*** Opening of DOCUMENT EXCERPT ***

An obvious limitation of the study in this paper is that people were paid for the completion of the experiment. Since this might change user behavior in various ways, for example shorten the overall time-to-decision, it would be interesting to repeat the experiment in an open setting to observe natural user behavior. Another interesting question is that of the strength of domain-dependent effects; since picking a movie is a quite visual task, it would be interesting to study domains, such as the task of having to pick a book where less information can be inferred from the pictorial representation of an item.

8. Future Work

We believe that the approach that we took to improving recommender systems beyond the algorithm is just one of many viable interventions. Realizing that the recommender system is made out of many components (cf. Figure 1) opens up a rich design space that should be explored future research.

Better feedback regimes. As we have argued in this paper, focusing only on the learning algorithm itself is myopic and limits our ability to improve the overall system. In this paper, we showed that by focusing on how we get humans in the loop we can effectively shape the feedback data that gets fed to the learning algorithm. However, the interventions we studied in this paper are just the first step to developing a larger set of design patterns and interventions that we can use to shape or even design the feedback data that is needed for successful Machine Learning. In particular, it would be interesting to go beyond the typical binary feedback data regimes (e.g., relevant / not relevant), presenting users with more effective feedback mechanisms, where feedback also has a stronger semantic value. This also can then fuel the creation of new Machine Learning algorithms that are able to incorporate this kind of feedback data. An example for feedback regimes in this direction are faceting and filtering techniques (Koren et al., 2008; Loepp et al., 2015), enabling users to give set-based feedback while browsing. Another example that shows how one can elicit a different type of feedback is shortlists (Schnabel et al., 2016). Shortlists provide an explicit mechanism for tracking all items that a user is currently interested in. Not only were shortlists able to increase user satisfaction, but also doubled the amount of feedback data in sessions where they were present.

*** Close of DOCUMENT EXCERPT ***

**TASKS**
- 1) According to the recommender-systems excerpt, why would it be worth repeating the experiment in an open setting? Answer in one to three sentences.
- 2) In the recommender-systems excerpt, what effect did shortlists have on the amount of feedback data in sessions where they were present?
The listing that follows this passage has no connection to it.

*** Opening of ENTRIES PROVIDED ***

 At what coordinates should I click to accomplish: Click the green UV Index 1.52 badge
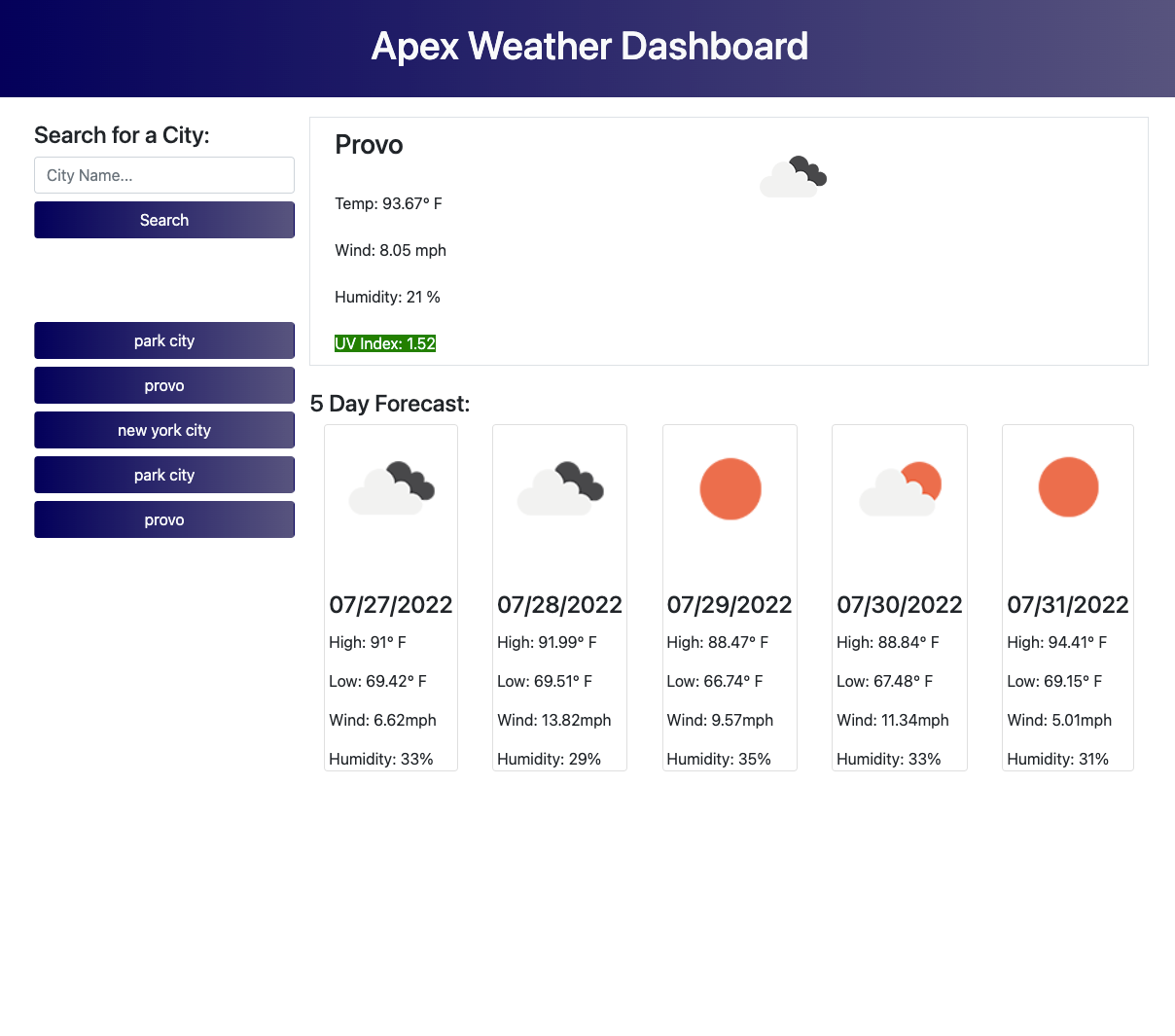pyautogui.click(x=384, y=342)
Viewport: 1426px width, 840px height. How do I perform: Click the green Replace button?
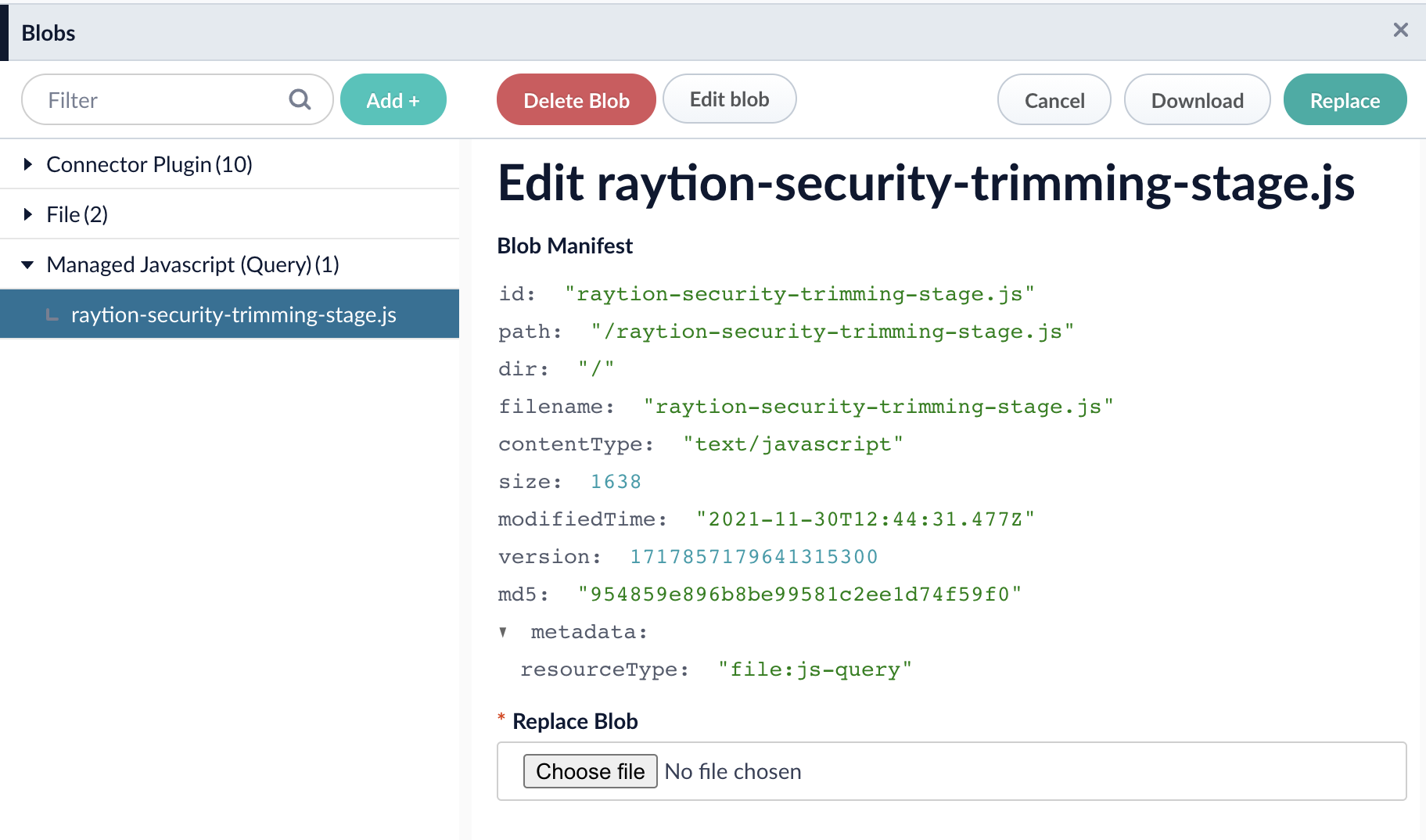(1345, 100)
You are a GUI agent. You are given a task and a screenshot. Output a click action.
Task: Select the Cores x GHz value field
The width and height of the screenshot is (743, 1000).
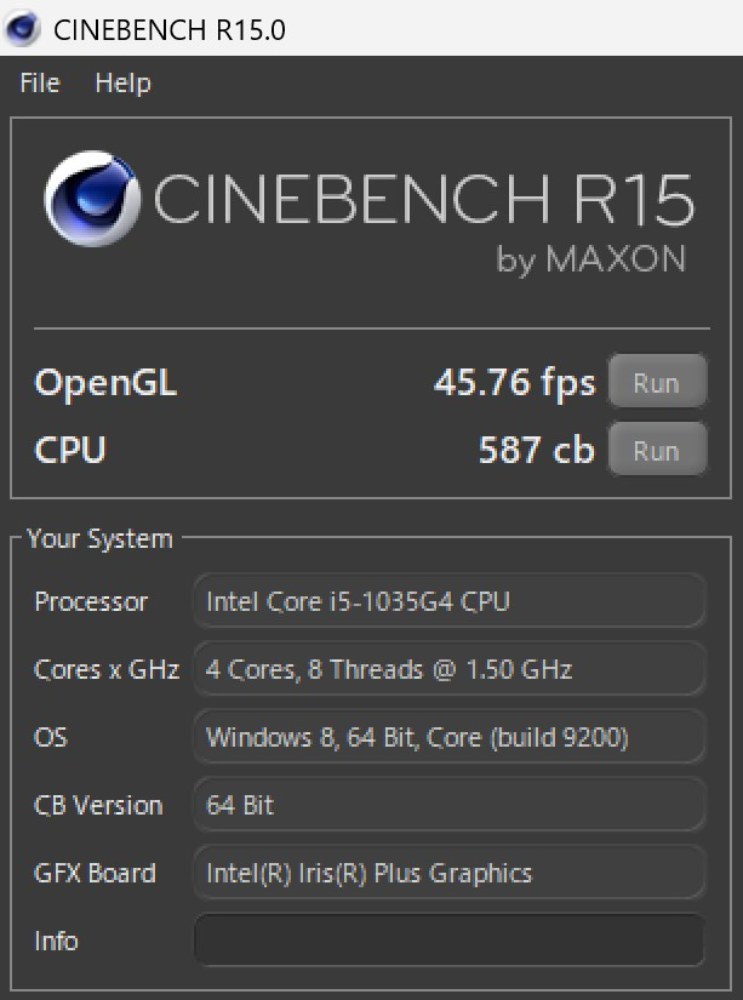point(450,669)
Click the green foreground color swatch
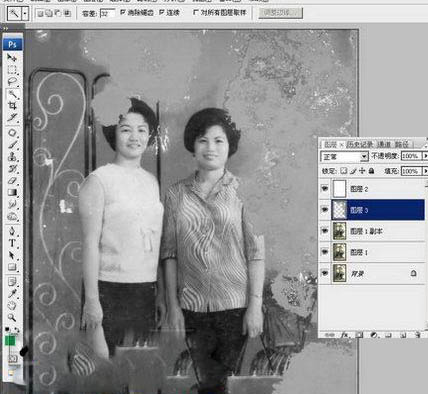 pyautogui.click(x=10, y=340)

*** Close of ENTRIES PROVIDED ***

**EXERCISE ANSWERS**
- 1) Participants were paid for completing the experiment, and that payment might have changed their behavior, for example by shortening the overall time-to-decision. Repeating the study in an open setting would let researchers observe natural user behavior.

- 2) Shortlists doubled the amount of feedback data in those sessions.